The Royal Hospital was built between1680 and 1684 as a hospital for retired soldiers of the British Army. Based on Les Invalides in Paris, it predates the Royal Hospital in Chelsea by two years. It is the oldest neoclassical building in Ireland and was handed over to the Irish Free State in 1922. Since 1991, it is the home of the Irish Museum of Modern Art.

The Commemorative Plaque in the Royal Hospital carries the following inscription: “In honour of all those Irishmen and Irishwomen, who died in past wars, or on service with the United Nations”.

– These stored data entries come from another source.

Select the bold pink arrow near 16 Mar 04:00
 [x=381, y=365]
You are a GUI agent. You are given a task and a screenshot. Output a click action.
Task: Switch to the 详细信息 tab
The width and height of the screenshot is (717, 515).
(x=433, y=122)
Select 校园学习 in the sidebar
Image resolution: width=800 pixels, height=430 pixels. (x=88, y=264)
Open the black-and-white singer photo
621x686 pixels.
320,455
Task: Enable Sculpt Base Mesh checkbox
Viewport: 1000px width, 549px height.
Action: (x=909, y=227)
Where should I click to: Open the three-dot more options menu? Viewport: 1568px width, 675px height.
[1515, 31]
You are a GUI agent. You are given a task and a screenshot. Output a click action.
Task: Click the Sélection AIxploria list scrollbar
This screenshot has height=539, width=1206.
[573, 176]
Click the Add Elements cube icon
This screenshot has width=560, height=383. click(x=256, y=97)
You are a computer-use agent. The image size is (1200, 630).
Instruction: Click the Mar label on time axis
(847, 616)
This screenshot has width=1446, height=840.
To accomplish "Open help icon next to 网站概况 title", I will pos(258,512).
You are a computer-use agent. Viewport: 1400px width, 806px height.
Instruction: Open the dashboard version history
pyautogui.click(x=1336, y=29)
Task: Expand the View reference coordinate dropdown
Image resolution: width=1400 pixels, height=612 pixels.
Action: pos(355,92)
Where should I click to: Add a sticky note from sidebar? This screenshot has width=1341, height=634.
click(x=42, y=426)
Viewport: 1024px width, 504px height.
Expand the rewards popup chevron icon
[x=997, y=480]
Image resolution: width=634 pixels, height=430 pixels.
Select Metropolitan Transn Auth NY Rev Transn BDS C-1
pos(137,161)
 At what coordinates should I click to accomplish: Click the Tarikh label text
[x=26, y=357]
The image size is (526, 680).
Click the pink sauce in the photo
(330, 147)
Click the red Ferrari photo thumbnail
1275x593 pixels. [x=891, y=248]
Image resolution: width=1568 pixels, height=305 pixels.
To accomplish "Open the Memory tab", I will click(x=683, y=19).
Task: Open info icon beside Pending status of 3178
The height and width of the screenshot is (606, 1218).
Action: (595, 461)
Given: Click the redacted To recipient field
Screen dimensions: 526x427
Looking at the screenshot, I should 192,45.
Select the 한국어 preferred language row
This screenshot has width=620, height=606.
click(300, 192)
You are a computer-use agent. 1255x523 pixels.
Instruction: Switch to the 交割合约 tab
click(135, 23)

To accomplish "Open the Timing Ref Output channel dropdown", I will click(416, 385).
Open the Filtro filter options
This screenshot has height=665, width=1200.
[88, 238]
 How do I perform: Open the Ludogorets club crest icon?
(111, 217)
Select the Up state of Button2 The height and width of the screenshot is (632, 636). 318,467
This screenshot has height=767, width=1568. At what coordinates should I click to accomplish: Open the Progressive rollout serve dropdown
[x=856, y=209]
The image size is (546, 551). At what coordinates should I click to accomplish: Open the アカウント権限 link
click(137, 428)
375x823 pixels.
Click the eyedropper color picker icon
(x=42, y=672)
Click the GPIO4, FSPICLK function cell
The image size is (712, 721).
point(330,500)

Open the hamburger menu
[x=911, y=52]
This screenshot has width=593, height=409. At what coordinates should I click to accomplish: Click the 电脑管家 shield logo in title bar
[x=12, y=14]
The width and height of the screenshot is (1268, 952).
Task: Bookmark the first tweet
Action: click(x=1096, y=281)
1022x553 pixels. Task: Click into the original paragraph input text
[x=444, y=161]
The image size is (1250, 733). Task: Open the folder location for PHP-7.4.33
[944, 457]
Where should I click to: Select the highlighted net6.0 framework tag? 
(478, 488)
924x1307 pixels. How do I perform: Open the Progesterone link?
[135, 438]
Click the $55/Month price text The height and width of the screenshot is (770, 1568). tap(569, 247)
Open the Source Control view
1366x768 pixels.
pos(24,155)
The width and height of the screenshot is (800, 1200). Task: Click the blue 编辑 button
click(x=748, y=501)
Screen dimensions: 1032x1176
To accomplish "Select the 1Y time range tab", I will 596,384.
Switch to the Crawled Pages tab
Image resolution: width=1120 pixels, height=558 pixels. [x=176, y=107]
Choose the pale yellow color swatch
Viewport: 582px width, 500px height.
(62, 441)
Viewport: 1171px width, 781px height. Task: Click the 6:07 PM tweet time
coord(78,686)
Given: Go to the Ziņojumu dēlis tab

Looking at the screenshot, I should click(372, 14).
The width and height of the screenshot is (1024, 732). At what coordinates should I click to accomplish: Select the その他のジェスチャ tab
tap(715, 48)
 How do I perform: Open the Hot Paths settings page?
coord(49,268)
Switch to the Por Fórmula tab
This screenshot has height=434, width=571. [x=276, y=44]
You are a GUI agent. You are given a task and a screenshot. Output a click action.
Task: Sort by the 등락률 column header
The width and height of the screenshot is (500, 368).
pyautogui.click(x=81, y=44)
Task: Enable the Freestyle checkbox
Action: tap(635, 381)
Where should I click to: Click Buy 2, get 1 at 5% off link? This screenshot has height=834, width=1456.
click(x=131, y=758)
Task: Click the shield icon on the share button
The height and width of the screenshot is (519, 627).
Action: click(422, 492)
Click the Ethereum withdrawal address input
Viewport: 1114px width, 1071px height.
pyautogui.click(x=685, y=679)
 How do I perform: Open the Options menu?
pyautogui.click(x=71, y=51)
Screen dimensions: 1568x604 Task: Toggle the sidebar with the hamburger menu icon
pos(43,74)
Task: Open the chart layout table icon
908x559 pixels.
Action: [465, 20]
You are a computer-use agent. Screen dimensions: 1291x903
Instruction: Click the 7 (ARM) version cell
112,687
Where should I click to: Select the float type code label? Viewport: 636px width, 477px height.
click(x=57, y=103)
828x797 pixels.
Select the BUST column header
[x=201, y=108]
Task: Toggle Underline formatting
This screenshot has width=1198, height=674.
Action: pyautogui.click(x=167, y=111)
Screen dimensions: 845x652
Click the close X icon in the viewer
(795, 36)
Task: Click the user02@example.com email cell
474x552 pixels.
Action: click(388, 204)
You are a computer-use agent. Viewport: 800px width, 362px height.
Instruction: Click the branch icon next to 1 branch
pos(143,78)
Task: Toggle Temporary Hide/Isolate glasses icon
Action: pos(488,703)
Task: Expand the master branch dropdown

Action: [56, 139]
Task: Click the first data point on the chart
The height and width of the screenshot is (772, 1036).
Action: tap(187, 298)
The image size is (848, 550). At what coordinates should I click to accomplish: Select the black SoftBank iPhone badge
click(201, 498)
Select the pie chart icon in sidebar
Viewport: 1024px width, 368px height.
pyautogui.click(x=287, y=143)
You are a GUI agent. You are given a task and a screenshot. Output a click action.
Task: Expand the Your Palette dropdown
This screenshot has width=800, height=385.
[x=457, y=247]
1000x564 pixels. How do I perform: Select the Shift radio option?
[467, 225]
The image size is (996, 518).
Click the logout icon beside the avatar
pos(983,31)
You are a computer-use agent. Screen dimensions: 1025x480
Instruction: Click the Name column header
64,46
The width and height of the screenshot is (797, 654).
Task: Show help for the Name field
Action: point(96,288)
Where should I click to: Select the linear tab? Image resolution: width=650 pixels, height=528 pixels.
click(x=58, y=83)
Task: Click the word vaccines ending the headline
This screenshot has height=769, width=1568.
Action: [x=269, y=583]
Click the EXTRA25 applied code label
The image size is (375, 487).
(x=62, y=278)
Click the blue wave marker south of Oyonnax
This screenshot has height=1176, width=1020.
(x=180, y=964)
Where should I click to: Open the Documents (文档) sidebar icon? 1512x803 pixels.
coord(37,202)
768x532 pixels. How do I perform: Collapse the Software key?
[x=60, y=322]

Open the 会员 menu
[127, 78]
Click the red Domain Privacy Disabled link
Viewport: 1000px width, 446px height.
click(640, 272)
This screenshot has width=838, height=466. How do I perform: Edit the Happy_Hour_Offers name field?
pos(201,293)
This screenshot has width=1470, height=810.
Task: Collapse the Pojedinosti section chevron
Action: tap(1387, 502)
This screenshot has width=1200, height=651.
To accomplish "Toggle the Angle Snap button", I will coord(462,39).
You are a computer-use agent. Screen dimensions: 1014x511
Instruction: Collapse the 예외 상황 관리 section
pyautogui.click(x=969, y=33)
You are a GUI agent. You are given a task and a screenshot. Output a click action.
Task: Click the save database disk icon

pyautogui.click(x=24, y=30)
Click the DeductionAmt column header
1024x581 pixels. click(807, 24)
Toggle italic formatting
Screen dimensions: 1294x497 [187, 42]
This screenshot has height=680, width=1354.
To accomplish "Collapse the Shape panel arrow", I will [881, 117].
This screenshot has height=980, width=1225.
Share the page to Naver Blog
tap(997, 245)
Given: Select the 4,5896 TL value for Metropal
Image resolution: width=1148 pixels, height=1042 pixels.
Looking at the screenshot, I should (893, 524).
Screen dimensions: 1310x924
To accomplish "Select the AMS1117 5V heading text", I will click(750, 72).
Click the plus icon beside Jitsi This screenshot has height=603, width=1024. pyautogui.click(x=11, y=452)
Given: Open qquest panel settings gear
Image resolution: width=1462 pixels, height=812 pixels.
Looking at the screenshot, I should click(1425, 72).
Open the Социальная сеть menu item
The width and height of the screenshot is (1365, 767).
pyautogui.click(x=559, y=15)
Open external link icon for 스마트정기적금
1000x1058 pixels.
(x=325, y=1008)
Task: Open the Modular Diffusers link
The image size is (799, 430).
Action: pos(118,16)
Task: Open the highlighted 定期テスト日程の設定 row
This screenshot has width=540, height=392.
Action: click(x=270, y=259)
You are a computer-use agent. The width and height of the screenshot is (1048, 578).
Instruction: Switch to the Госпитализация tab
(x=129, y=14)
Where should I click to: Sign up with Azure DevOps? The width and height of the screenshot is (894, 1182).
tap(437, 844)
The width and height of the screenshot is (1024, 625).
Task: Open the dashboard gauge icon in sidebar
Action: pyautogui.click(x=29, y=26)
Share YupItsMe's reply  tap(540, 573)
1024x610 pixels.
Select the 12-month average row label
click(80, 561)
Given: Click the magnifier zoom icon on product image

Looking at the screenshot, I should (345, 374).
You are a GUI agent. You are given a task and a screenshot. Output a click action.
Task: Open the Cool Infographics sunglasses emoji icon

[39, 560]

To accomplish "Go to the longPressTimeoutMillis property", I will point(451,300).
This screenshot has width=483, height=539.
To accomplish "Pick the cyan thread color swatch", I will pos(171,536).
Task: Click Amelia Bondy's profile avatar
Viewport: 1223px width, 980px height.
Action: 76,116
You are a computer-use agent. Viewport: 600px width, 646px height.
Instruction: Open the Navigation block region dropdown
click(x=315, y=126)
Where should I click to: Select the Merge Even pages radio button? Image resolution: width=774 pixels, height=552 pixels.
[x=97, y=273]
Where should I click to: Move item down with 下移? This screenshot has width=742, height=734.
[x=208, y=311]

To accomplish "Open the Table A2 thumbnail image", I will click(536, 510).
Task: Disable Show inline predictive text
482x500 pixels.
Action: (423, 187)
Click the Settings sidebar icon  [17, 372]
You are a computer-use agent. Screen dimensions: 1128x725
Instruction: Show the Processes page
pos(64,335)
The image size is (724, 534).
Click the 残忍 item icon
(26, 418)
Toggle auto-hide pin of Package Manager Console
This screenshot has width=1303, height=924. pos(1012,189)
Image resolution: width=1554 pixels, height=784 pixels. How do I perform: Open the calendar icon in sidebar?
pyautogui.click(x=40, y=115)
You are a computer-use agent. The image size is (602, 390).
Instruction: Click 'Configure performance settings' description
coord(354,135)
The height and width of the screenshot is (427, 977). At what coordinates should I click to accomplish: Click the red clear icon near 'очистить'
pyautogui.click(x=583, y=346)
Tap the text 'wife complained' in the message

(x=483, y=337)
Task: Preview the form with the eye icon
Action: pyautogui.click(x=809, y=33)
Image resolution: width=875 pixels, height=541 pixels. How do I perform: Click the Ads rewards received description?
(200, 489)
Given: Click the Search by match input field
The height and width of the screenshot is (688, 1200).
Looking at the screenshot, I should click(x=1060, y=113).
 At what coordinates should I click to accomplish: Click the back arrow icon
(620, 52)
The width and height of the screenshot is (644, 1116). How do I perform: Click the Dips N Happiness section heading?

The military and religious ceremony in Dublin were held in the presence of the President, the Taoiseach and other members of the Government of Ireland, members of the Oireachtas, the Council of State, the Diplomatic Corps, the Judiciary, the Defence Forces, next-of-kin of those who died on service with the United Nations, Northern Ireland representatives, a wide cross-section of the community, representatives of Regimental Associations and Veterans Associations, and a considerable number of ex-servicemen and ex-servicewomen. Members of the Military Heritage of Ireland Trust CLG, with guest, received invitations for the event.

The ceremony commenced at 1100hrs with the arrival of An tUachtarán Michael D. Higgins and the inspection of a Captain’s Guard of Honour, drawn from the three components of the Defence Forces namely the Army, Naval Service and Air Corps.

Representatives of the Islamic Cultural Centre, the Church of Ireland, the Methodist Church of Ireland, the Coptic Orthodox Church, the Presbyterian Church, the Roman Catholic Church and the Jewish community on Ireland participated in a multi-faith act of Commemoration, each according to their own tradition.

Music interludes were provided by the Ms Sharon Lyons – Sololist, the Army Number 1 Band and Pipers from the School of Music, under the direction of Captain Fergal Carroll.

The President laid a wreath on behalf of the people of Ireland. This was followed by a period of one minute’s silence terminated by the firing of a 25 Pounder Gun Howitzer by the
2 Artillery Regiment. Military honours were rendered by a Cadet Guard of Honour, with instrumentalists from the Army Number 1 Band sounding the Last Post and Reveille.
The ceremony was concluded with the playing of The National Anthem and a fly past flown by PC9s from the Air Corps.

After the ceremony, the Military Heritage of Ireland Trust Ltd hosted a luncheon on behalf of the Department of An Taoiseach. Reinforcing the cross-border nature of the Trust’s activities, attendees included representatives of the Royal Irish Regiment, Combined Disbanded Irish Regiments Association, Royal British Legion, Royal Irish Regiment Association, the Somme Heritage Centre, the Royal Irish Fusiliers Museum, the Royal Inniskillen Fusiliers Museum, and the RUC Federation.

View the MHIT Gallery of Images (Lunch) >>

In addressing the attendees, the Trust’s Chairman Brigadier-General Paul Pakenham (Retd) stated, inter alia,
Today, we recall with gratitude and respect, all Irish Soldiers who were exposed to the hostile and volatile actions that occurred in areas of conflict, including peacekeeping, and especially those who made the ultimate sacrifice with courage and conviction.
In particular, we recall those Irish Soldiers who died on 09 July 1917, including:

  • Three of the 843 sailors, who perished on board the HMS Vangard, at 2320hrs in Scapa Flow, including Henry Hawkins from Baltinglass – only two of the crew survived
  • Eight from the Royal Irish Fusiliers, including 24 year old 2/Lt Dermot Henry 24 from Monaghan
  • 8427 Private Hickey, 2 Bn, Irish Guards, and
  • Lance Corporal Issac McConnell, Royal Engineers, from Roden Street, Belfast.

No single tradition, narrative or perspective, is diminished by honouring and remembering the extraordinary self-sacrifice and courage of so many Irish Soldiers who died during 1917.
Likewise, we salute the bravery of Commandant Thomas Wickham, an unarmed UN Observer, who was killed in action, 50 years ago, on the Golan Heights, less than 48 hours after the start of the 6 Days War.